Rising Medicare Cost In China: Man Cuts Own Leg Unable To Pay Hospital Bills [Video]
By Sunny Peter | October 14, 2013 3:17 PM EST
A 47-year-old Chinese man of Hefei Province cut his right leg using a saw as he could not afford to get treatment for his leg arterial embolism. With a wood piece to mask his pain, Zheng Yanliang amputated his leg with a metal saw and small knife.
Zheng took this absurd act after a local doctor advised him to get amputed but refused to carry out the surgery as he could not afford the treatment cost. The hospital told him he would only live for 3 months without the amputation. Unfortunately, his disease has resurfaced in the stub of the leg even after his dire act.
This bizarre incident has once again put a spotlight on the high cost of medical care in China.
In a related report, New York Times claimed Zhang Zefang, a 94-year-old woman, sued her daughter-in-law in Fusheng Village, east of Chongqing City for not taking care of her.
The report cited over 1,000 parents have sued their children due to poor financial support over the past 15 years. In late 2005, after a cancer patient in Harbin received a $625,743 bill, the country had stirred up in debate. However, with this incident, nothing much has changed on the ground.
Based on the survey conducted by China's Health Ministry, the China healthcare cost grew at a much faster pace over the same five-year period than the country's per capita income. People were reportedly unable to bear the rising medical care cost.
Yanliang case showed the higher cost of medical treatment have reduced the people who seek it.
The survey also found almost half of the respondents said they would choose not to see a doctor even if they should. About 29.6 percent stressed they would not prefer not to be hospitalized even if they should be.

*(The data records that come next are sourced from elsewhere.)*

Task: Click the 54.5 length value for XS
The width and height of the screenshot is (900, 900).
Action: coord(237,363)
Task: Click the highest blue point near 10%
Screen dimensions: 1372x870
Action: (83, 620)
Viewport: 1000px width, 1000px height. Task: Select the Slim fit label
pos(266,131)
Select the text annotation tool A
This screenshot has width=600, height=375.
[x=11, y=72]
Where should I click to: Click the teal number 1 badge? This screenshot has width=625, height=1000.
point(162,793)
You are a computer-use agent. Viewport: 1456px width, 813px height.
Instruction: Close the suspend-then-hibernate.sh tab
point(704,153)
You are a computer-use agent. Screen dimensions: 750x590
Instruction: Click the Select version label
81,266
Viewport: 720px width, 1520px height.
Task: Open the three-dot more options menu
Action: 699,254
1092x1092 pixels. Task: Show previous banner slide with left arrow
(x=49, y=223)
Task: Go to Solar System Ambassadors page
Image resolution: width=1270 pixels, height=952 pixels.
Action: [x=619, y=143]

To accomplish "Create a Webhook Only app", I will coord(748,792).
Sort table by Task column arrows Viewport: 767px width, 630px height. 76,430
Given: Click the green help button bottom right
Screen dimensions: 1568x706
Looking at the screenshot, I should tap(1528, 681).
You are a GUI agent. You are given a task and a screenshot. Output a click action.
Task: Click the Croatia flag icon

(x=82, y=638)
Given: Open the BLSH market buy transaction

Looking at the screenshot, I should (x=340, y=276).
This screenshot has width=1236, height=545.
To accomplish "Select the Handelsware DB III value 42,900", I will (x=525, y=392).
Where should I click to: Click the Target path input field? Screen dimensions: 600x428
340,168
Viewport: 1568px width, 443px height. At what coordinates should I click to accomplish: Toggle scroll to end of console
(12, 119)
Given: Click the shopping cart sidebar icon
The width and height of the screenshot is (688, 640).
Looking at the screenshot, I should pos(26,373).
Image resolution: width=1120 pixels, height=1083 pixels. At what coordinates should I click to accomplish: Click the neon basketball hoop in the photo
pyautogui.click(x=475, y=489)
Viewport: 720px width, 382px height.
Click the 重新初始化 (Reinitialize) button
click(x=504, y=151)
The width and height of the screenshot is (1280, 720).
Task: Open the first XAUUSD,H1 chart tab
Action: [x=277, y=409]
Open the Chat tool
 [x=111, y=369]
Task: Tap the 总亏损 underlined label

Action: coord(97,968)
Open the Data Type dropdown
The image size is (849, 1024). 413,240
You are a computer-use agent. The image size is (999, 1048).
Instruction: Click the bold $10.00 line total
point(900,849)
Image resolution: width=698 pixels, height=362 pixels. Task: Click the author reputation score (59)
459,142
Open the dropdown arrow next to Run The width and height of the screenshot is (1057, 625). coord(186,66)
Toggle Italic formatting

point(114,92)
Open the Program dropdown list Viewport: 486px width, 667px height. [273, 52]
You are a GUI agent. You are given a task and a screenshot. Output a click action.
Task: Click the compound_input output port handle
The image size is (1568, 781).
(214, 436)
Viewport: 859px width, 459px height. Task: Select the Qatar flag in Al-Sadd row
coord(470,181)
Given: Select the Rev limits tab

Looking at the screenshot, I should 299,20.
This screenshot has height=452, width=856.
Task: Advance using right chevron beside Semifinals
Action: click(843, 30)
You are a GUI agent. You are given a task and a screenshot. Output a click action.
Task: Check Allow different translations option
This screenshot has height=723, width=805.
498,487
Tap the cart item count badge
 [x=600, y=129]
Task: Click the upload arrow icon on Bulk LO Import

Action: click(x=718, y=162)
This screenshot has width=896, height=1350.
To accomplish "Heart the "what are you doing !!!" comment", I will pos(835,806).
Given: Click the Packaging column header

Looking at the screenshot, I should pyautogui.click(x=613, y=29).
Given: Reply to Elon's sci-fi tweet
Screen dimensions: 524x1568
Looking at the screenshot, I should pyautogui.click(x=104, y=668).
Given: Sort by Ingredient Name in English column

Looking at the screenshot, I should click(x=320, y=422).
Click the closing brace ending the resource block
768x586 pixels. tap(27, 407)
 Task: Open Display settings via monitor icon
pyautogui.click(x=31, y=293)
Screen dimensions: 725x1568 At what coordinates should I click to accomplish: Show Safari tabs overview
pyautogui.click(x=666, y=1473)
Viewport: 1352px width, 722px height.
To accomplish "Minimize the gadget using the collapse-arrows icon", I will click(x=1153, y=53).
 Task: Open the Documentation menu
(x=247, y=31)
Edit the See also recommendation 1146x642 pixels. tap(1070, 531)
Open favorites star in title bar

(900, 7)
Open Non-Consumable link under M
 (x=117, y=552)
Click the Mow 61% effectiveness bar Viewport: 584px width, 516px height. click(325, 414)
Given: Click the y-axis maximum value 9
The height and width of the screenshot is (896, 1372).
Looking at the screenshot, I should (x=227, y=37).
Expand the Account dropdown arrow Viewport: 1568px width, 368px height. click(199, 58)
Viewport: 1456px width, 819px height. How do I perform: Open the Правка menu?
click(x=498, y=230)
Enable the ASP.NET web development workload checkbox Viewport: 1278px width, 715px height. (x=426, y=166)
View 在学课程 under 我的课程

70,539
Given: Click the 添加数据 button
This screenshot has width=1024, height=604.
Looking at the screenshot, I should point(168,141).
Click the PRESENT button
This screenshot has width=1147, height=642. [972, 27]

China is in the midst of a healthcare sector revamp, which aims to provide universal care for its 1.3 billion population. Addressing a reform strategy has been stated by both President Xi Jinping and Premier Li Keqiang. The challenge that China faces will get further compounded as it will soon be starting at a fast aging population.
About 25 percent of China's population will be above 60 years old by 2035 against 10 percent in 2001. Medical bills will keep increasing even as their contributions to the government's revenues fall.
Experts believe that the state's ability to provide universal medical care will depend on its willingness to cut medicine prices.
With the healthcare reform plan, the government's effort is to improve the country's primary healthcare delivery system aiming to provide equitable access to basic public medical facilities and introduce an essential medicine system.
According to the reform plan, public hospitals will remain the providers of medical services. However, increased emphasis at the grassroots level will enable much wider access and delivery. The government seeks to start pilot improvement programs in state-run hospitals soon.
However, experts said the government failed to take timely action to address the pressing issues.
Yanzhong Huang, senior fellow for global health at the Council on Foreign Relations and associate professor at Seton Hall University, writing in the New York Times said, "From 2009 to 2011, the government pumped 173 billion renminbi, or about $27 billion into the health care sector. While the reved-up government support has boosted the health coverage rate to more than 94 percent nationwide, it has not translated into real gains in domestic consumption."
"The seemingly universal health coverage in China actually disguises the still extremely low level of benefit that most people receive. Out-of-pocket payment for health services remains higher than 50 percent in most regions of the country," Huang noted.